日本では、出生に占める35才以上の母親の割合が年々増加している。厚生労働省の人口動態統計から算出すると、1970年は4.7%だったが、2010年には23.8%に増加。第1子を35才以上で産む高齢初産婦も17.1%で、1970年の8倍以上に伸びている。産科医・性科学者の宋美玄さんと医療ジャーナリストの熊田梨恵さんが語り合った。
熊田:そもそも何をもって「高齢」出産なんですか?
宋:そうですねえ、いわゆる出産適齢期というのは20才から35才なんです。日本産科婦人科学会は35才以上の初産婦を「高齢出産」と定義してますけど、35才から突然リスクが上がるわけじゃなくて、30才を過ぎたころから徐々に上がっていきます。
50才以上で閉経した女性が妊娠出産することを「超高齢出産」なんていったりもするんですよ(※日本人の閉経年齢の平均は50才前後。医学的には、閉経した女性でも卵子提供を受けるなどすれば出産は不可能ではない)。実際は50才以上の妊娠は不妊治療を駆使しても難しいことが多いですけどね」
熊田:日本は超高齢社会であるのに、超高齢出産まであるんですね…。具体的なリスクはどんなことがありますか?
宋:一般的には、不妊、流早産、多胎(双子以上の妊娠)、妊娠高血圧症候群(妊娠中毒症)、妊娠糖尿病など妊娠時にかかるさまざまな病気、出産時のトラブル発生などのリスクが上がってきます。先天異常、特に染色体異常でダウン症のお子さんが生まれる確率も上がってきますね。帝王切開や、なかなか子宮から下りてこない赤ちゃんを引き出す吸引分娩になるケースも増えます。
熊田:そうですよね…。よく考えたら、若いころに比べて体力やさまざまな機能が衰えていってるわけだから、卵子も老化していくわけなんですよね。性教育ではそういうことこそちゃんと教えてもらいたかったです。うう~、やっぱり早く産まなきゃ…。

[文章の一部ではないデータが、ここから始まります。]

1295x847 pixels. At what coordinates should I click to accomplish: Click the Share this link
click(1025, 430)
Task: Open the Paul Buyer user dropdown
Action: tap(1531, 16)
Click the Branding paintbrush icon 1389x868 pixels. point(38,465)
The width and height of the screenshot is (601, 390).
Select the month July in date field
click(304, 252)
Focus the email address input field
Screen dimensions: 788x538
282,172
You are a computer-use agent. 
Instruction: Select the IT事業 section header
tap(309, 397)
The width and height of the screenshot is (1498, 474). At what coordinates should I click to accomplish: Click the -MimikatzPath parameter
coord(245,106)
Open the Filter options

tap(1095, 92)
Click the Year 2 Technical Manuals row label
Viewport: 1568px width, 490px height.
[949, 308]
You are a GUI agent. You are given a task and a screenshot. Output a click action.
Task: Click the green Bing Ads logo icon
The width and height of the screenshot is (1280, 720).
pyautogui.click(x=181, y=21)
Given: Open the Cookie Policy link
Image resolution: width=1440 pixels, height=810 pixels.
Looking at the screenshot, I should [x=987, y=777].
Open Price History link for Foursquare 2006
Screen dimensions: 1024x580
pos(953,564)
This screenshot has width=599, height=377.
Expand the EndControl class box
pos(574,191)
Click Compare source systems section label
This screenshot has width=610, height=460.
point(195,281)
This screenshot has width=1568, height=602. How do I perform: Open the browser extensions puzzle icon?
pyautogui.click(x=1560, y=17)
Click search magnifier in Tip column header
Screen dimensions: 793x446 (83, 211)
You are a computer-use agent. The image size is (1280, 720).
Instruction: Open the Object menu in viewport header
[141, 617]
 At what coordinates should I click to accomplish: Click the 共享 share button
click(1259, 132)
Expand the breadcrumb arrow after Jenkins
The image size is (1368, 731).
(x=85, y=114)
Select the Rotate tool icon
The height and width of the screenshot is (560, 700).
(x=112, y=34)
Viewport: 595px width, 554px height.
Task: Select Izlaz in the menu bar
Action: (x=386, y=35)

宋:まあまあ、ちょっと落ち着いて。あんまり思い込みすぎないでほしいのは、若い妊婦さんだって妊娠・出産にはこれまで話してきたみたいなリスクがあるんですからね。染色体異常だって、20才未満の母親から生まれた場合でも1000人に1人はいます。ただ40才以上になると60人に1人と確率は上がります。
日本の場合、2009年の第1子の平均出産年齢は29才で、そもそも若い世代の出産件数のほうが多いこともありますが、ダウン症のお子さんのお母さんたちの集まりなどに参加すると、“高齢”ではない若いお母さんがたも多いですよ。それよりも、若くても、妊娠中の飲酒・喫煙、ダイエットしすぎ、妊婦健診を受けないといったお母さんのリスクのほうがずっと怖い気がしますけどね。